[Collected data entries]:
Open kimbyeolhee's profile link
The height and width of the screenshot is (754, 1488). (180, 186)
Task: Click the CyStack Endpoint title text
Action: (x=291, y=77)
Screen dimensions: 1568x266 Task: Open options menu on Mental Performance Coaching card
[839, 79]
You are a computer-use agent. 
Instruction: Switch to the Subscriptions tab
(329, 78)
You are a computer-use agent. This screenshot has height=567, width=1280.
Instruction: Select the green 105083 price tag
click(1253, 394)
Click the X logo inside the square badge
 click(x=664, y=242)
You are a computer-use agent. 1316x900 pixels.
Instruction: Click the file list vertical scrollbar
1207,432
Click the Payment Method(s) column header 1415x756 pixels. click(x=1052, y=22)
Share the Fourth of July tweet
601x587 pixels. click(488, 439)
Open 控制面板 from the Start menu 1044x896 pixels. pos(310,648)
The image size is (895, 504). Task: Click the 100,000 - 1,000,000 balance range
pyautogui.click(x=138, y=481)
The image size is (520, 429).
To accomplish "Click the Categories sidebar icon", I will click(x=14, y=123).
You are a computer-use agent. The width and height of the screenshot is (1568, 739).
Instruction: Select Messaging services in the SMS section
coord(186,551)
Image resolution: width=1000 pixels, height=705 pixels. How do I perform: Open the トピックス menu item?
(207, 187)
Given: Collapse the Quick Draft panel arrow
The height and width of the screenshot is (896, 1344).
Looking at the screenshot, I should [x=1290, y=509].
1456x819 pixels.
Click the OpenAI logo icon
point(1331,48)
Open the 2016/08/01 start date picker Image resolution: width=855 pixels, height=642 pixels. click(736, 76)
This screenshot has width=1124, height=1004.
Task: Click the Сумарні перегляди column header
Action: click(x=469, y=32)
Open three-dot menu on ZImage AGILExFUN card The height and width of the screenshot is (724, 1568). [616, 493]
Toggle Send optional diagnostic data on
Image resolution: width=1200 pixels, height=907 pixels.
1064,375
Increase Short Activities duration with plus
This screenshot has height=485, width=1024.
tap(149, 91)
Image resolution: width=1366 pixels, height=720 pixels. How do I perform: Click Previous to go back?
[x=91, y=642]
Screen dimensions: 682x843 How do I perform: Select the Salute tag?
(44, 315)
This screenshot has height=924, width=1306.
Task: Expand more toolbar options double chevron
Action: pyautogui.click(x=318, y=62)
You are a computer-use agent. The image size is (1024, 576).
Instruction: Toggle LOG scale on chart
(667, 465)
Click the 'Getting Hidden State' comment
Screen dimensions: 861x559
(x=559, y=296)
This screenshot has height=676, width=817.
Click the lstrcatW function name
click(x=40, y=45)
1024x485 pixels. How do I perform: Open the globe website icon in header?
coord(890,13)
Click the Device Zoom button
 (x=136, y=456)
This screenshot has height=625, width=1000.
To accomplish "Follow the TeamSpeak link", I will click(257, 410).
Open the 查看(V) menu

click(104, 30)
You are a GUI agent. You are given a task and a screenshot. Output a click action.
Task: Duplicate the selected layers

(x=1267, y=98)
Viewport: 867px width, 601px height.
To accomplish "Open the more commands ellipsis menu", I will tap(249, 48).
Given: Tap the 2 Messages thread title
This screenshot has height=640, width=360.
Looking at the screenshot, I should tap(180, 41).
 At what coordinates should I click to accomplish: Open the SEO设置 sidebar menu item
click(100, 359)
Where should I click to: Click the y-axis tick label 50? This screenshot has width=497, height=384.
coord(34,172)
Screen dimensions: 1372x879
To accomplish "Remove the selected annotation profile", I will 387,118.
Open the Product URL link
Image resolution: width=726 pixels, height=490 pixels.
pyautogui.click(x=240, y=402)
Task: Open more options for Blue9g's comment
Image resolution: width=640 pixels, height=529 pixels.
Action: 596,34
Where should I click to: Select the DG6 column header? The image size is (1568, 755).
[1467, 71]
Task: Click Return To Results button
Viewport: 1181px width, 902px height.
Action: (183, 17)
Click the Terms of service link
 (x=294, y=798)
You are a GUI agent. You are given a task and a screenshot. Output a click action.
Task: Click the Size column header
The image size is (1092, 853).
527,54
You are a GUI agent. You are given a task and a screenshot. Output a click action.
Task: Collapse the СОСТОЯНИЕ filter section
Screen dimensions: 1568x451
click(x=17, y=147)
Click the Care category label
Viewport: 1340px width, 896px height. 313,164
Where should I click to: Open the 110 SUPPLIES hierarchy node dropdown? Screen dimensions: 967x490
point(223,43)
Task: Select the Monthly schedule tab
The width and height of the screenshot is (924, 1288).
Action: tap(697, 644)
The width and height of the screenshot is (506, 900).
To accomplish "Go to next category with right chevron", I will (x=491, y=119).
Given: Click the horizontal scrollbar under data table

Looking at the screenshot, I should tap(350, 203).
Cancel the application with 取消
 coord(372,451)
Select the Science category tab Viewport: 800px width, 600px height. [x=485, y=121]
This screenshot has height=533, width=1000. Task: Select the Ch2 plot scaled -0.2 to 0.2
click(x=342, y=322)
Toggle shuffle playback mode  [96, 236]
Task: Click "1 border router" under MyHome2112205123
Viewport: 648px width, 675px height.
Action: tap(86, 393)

[Task statement]: Among the lines above, show every one that contains the string "comment".

[Result]:
Click the 'Getting Hidden State' comment
Task: Open more options for Blue9g's comment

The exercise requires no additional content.